> [Exercise details]:
Copy out each line below exactly as it appears.

|---|

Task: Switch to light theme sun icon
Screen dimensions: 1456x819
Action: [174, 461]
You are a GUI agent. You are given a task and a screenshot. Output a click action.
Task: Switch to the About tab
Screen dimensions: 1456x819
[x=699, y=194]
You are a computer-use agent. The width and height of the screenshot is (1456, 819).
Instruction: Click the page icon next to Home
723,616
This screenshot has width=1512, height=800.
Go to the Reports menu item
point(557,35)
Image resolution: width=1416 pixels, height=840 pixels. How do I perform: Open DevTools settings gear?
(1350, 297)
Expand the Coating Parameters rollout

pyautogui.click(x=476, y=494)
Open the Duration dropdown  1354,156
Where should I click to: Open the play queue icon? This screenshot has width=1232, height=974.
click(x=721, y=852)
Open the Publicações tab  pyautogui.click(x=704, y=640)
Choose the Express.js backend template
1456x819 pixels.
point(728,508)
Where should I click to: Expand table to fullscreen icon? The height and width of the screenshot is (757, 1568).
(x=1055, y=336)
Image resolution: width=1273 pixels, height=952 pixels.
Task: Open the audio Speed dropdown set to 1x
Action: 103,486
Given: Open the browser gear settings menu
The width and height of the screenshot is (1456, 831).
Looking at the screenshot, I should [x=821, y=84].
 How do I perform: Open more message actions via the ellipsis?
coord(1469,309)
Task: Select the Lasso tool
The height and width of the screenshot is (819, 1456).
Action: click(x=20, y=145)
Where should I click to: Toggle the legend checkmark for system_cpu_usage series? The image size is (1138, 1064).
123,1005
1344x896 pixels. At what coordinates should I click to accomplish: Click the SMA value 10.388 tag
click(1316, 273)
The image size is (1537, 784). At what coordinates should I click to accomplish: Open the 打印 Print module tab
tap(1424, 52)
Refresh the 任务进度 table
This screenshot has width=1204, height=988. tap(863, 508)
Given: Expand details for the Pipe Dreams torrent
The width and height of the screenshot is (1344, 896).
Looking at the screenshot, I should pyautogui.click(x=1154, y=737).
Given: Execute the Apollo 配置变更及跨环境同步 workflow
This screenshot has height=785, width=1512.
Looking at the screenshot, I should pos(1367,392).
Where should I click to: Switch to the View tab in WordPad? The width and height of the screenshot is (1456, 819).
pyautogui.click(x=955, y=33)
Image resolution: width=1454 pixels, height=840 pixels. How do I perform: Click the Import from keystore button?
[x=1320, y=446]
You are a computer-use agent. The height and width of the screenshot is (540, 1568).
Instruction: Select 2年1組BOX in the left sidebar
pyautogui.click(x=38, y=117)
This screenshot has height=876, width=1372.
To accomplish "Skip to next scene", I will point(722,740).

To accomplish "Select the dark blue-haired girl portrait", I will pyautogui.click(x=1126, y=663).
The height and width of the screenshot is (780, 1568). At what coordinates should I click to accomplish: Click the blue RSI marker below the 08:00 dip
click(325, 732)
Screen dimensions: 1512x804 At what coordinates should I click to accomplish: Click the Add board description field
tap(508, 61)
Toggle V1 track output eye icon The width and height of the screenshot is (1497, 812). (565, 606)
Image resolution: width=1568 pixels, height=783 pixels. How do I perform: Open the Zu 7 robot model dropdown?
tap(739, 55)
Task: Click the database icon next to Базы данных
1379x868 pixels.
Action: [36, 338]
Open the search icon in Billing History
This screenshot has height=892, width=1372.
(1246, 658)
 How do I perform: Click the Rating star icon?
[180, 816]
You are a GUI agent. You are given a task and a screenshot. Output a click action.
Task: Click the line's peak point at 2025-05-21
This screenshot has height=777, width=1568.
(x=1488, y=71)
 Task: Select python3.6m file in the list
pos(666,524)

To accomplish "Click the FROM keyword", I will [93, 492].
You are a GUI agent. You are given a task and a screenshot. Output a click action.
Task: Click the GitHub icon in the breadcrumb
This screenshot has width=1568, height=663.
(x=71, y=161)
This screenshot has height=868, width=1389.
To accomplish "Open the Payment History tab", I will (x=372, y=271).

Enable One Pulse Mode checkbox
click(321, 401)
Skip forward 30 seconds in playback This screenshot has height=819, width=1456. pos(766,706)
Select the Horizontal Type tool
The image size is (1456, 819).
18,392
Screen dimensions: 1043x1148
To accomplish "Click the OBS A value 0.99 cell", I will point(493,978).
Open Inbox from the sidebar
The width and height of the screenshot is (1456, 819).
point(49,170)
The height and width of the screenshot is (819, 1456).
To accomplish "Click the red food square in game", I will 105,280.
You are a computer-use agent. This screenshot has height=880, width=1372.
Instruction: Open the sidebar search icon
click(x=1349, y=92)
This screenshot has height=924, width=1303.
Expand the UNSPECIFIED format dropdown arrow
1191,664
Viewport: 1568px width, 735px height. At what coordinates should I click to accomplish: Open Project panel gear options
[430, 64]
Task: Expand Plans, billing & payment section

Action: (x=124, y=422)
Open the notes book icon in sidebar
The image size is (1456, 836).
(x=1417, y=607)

|---|

> [Answer to this problem]:
Task: Switch to light theme sun icon
Screen dimensions: 1456x819
Action: [174, 461]
You are a GUI agent. You are given a task and a screenshot. Output a click action.
Task: Switch to the About tab
Screen dimensions: 1456x819
[x=699, y=194]
You are a computer-use agent. The width and height of the screenshot is (1456, 819).
Instruction: Click the page icon next to Home
723,616
This screenshot has width=1512, height=800.
Go to the Reports menu item
point(557,35)
Image resolution: width=1416 pixels, height=840 pixels. How do I perform: Open DevTools settings gear?
(1350, 297)
Expand the Coating Parameters rollout

pyautogui.click(x=476, y=494)
Open the Duration dropdown  1354,156
Where should I click to: Open the play queue icon? This screenshot has width=1232, height=974.
click(x=721, y=852)
Open the Publicações tab  pyautogui.click(x=704, y=640)
Choose the Express.js backend template
1456x819 pixels.
point(728,508)
Where should I click to: Expand table to fullscreen icon? The height and width of the screenshot is (757, 1568).
(x=1055, y=336)
Image resolution: width=1273 pixels, height=952 pixels.
Task: Open the audio Speed dropdown set to 1x
Action: 103,486
Given: Open the browser gear settings menu
The width and height of the screenshot is (1456, 831).
Looking at the screenshot, I should [x=821, y=84].
 How do I perform: Open more message actions via the ellipsis?
coord(1469,309)
Task: Select the Lasso tool
The height and width of the screenshot is (819, 1456).
Action: click(x=20, y=145)
Where should I click to: Toggle the legend checkmark for system_cpu_usage series? The image size is (1138, 1064).
123,1005
1344x896 pixels. At what coordinates should I click to accomplish: Click the SMA value 10.388 tag
click(1316, 273)
The image size is (1537, 784). At what coordinates should I click to accomplish: Open the 打印 Print module tab
tap(1424, 52)
Refresh the 任务进度 table
This screenshot has width=1204, height=988. tap(863, 508)
Given: Expand details for the Pipe Dreams torrent
The width and height of the screenshot is (1344, 896).
Looking at the screenshot, I should pyautogui.click(x=1154, y=737).
Given: Execute the Apollo 配置变更及跨环境同步 workflow
This screenshot has height=785, width=1512.
Looking at the screenshot, I should pos(1367,392).
Where should I click to: Switch to the View tab in WordPad? The width and height of the screenshot is (1456, 819).
pyautogui.click(x=955, y=33)
Image resolution: width=1454 pixels, height=840 pixels. How do I perform: Click the Import from keystore button?
[x=1320, y=446]
You are a computer-use agent. The height and width of the screenshot is (540, 1568).
Instruction: Select 2年1組BOX in the left sidebar
pyautogui.click(x=38, y=117)
This screenshot has height=876, width=1372.
To accomplish "Skip to next scene", I will point(722,740).

To accomplish "Select the dark blue-haired girl portrait", I will pyautogui.click(x=1126, y=663).
The height and width of the screenshot is (780, 1568). At what coordinates should I click to accomplish: Click the blue RSI marker below the 08:00 dip
click(325, 732)
Screen dimensions: 1512x804 At what coordinates should I click to accomplish: Click the Add board description field
tap(508, 61)
Toggle V1 track output eye icon The width and height of the screenshot is (1497, 812). (565, 606)
Image resolution: width=1568 pixels, height=783 pixels. How do I perform: Open the Zu 7 robot model dropdown?
tap(739, 55)
Task: Click the database icon next to Базы данных
1379x868 pixels.
Action: [36, 338]
Open the search icon in Billing History
This screenshot has height=892, width=1372.
(1246, 658)
 How do I perform: Click the Rating star icon?
[180, 816]
You are a GUI agent. You are given a task and a screenshot. Output a click action.
Task: Click the line's peak point at 2025-05-21
This screenshot has height=777, width=1568.
(x=1488, y=71)
 Task: Select python3.6m file in the list
pos(666,524)

To accomplish "Click the FROM keyword", I will [93, 492].
You are a GUI agent. You are given a task and a screenshot. Output a click action.
Task: Click the GitHub icon in the breadcrumb
This screenshot has width=1568, height=663.
(x=71, y=161)
This screenshot has height=868, width=1389.
To accomplish "Open the Payment History tab", I will (x=372, y=271).

Enable One Pulse Mode checkbox
click(321, 401)
Skip forward 30 seconds in playback This screenshot has height=819, width=1456. pos(766,706)
Select the Horizontal Type tool
The image size is (1456, 819).
18,392
Screen dimensions: 1043x1148
To accomplish "Click the OBS A value 0.99 cell", I will point(493,978).
Open Inbox from the sidebar
The width and height of the screenshot is (1456, 819).
point(49,170)
The height and width of the screenshot is (819, 1456).
To accomplish "Click the red food square in game", I will 105,280.
You are a computer-use agent. This screenshot has height=880, width=1372.
Instruction: Open the sidebar search icon
click(x=1349, y=92)
This screenshot has height=924, width=1303.
Expand the UNSPECIFIED format dropdown arrow
1191,664
Viewport: 1568px width, 735px height. At what coordinates should I click to accomplish: Open Project panel gear options
[430, 64]
Task: Expand Plans, billing & payment section

Action: (x=124, y=422)
Open the notes book icon in sidebar
The image size is (1456, 836).
(x=1417, y=607)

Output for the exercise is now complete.